Gold’s short term weakness might continue
In fact, the proactive work done by the Federal Reserve and the Treasury department is beginning to produce some results. Corporate profits are becoming more attractive and institutional investors are finding better opportunities in U.S than abroad. But, for how long this ideal scenario will last, since dollar is rising from recent lows, the credit crunch is a global issues and the slowdown is expanding? The strength of the green back could continue for a few more weeks/months, but gains will not come without some pain. Foreign trade revenues as an example, could decline. Last year, the international trade accounted for about 80% of the growth in real Gross Domestic Product (GDP) in the United States. So, while the short/medium term scenario contemplates higher levels for the U.S. dollar, the longer term picture appears to anticipate more weakness ahead. History would sometime repeat itself and numbers favor dollar bears and gold bulls. Why? Since 1972, the U.S. dollar suffered two major declines against the Euro (D-Mark) that lasted for about 8/10 years from highs to lows. During the same period, it has bottomed every fifteen year. The last bottom occurred in 1995.

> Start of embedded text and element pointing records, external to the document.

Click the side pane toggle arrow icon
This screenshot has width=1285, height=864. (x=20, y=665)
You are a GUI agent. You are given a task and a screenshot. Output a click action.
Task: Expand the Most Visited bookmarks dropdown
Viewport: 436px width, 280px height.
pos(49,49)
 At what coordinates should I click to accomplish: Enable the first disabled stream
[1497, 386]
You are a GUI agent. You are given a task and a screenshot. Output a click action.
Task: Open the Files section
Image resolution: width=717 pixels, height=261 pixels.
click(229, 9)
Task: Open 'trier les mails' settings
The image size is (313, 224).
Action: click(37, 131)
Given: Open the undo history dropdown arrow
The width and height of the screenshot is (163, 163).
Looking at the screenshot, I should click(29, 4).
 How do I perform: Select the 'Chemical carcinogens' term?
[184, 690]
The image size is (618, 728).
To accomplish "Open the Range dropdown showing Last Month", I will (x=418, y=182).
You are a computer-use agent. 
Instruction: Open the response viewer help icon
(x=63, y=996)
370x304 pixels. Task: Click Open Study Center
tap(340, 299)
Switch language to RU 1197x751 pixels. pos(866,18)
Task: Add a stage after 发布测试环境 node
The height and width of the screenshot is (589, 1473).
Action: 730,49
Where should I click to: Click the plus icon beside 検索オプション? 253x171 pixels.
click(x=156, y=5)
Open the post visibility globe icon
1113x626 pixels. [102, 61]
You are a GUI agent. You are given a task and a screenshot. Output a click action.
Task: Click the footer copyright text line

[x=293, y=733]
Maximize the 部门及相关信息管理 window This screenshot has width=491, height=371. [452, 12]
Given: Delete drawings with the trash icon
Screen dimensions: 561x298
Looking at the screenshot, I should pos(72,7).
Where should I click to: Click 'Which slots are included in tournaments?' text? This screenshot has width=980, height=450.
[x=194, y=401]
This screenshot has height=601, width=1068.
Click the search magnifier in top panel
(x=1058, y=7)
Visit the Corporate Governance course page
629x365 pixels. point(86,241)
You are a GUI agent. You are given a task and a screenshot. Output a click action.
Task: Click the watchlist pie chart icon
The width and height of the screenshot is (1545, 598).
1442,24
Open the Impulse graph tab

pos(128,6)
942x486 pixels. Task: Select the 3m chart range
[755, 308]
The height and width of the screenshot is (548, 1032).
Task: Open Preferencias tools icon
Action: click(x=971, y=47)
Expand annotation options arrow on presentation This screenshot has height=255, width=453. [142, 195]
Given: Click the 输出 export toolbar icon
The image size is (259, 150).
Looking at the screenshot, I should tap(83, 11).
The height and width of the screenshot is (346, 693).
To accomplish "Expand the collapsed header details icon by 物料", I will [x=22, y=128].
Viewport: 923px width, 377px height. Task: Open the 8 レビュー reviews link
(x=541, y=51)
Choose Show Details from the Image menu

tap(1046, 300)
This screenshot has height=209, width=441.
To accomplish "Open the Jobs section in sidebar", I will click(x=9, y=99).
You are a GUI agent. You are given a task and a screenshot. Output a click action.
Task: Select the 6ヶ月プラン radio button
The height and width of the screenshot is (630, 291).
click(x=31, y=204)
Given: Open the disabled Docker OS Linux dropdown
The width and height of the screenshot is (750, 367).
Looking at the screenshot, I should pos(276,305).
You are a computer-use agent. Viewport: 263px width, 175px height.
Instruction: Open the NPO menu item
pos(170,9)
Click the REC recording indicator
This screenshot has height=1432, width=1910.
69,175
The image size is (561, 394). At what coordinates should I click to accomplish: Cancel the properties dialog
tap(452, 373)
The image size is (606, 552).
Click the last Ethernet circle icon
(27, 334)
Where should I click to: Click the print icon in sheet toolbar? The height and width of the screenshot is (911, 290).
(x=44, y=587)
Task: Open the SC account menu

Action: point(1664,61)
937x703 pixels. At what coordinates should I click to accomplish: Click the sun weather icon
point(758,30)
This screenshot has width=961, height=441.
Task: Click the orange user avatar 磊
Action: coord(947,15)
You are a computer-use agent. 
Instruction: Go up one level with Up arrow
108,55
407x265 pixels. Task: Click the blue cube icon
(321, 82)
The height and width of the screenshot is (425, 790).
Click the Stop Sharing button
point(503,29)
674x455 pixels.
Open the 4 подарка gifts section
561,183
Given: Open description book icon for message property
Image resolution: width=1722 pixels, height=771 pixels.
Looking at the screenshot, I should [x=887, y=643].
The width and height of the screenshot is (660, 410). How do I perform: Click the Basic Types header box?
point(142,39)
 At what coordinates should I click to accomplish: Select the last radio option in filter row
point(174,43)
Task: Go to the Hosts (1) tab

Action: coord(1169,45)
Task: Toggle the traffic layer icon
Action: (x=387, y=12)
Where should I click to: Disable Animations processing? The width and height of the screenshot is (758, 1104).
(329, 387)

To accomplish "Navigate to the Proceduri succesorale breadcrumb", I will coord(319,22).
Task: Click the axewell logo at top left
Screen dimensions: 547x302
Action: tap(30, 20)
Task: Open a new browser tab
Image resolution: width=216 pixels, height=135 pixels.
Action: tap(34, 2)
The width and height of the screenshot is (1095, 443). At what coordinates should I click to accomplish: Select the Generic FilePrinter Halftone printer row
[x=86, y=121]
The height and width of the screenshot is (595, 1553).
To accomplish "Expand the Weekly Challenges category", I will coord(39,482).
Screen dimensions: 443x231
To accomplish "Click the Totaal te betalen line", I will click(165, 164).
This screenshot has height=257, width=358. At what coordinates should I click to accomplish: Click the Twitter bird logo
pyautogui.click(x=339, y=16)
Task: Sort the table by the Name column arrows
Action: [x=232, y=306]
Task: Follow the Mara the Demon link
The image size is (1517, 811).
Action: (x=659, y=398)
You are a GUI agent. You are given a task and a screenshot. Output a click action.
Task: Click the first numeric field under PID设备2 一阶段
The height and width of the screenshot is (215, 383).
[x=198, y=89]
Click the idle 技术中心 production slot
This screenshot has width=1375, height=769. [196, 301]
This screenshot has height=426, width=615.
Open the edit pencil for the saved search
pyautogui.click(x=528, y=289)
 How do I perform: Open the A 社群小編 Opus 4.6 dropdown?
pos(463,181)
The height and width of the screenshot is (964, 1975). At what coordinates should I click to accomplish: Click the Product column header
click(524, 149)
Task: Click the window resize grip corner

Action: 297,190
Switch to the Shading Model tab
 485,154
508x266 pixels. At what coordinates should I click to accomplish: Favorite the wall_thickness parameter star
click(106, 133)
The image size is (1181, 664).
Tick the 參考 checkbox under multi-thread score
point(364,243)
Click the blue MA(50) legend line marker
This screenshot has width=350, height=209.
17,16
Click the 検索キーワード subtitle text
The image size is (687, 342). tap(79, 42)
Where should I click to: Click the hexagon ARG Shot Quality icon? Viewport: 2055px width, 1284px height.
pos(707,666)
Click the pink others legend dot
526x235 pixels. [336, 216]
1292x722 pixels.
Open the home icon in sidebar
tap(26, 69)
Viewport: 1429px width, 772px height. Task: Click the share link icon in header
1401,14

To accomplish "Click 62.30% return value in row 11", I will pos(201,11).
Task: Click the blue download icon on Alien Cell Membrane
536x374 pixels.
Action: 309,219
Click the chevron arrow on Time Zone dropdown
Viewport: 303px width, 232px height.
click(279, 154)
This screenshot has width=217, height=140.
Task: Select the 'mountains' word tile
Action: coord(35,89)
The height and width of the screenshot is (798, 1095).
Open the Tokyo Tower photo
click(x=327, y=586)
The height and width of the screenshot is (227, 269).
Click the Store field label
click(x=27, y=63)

For now, however, the trend is up for the U.S. dollar and down for gold. Demand has dried up at recent highs. The World Gold Council reported that request for the precious metal declined 19% year-on-year in the second quarter of 2008. Total jewelry consumption fell 24%, while industrial and investment demand declined almost 10%. In India alone, gold’s consumption slumped 47% in the second quarter, while retail investment slid 41%. Technically, the short/medium term trend remains on the downside. The important support line at 770, which corresponds to the long term trendline of the past three years, has held so far and has inspired a rebound. Gold meets the first resistance at 834 and the second at 857, but only a swing above 868 would signal the end of current down move. In fact, a decline below 755 would possibly target 735, eventually 710. The long term picture stays, at the contrary, strongly bullish, albeit more consolidation seems to be needed before new highs will be discovered.

The eye of the cyclone
In effect, the financial markets are experiencing an unusual calmness. Are we standing in the eye of the cyclone or out of it? Rates are on hold both in the U.S. and in Europe and most of the bad news are discounted in current levels. The Federal Reserve should leave rates unchanged for most of 2008. Chairman Bernanke admitted that the financial crisis is hitting the economic growth. Inflation is a menace, but officials want to measure the state of the economy before committing again, since tax rebate checks are still getting into the mail and rates are low enough to stimulate growth. In reality, unemployment is increasing and might accelerate further in the last part of 2008. Jobless claims are high at 432,000 units. Americans continue to heavily relay on credit cards for the day-to-day expenses and consumption is softening.
Personal spending moved up 0.6% in June (down 0.2% when adjusted for inflation), but total income increased only 0.1% and disposable personal income fell 1.9%. Only the service industries were mildly effected by the economic contraction. Manufacturing and good producing jobs are instead in red. The weakness of the manufacturing sector was confirmed by latest ISM manufacturing data. In July, ISM was practically unchanged at 50 (48 expected) and above the low of 48.3 touched in February of this year. However, new orders fell to 45 from 49.6, while the employment index rose to 51.9 from June’s 43.7. Actually, the Conference Board’s consumer confidence index move up to 51.9 in July (50.2 expected) from June’s 51.0, but the index stays near the bottom of the past sixteen years. As a result, numbers must be checked again in the future to confirm the validity.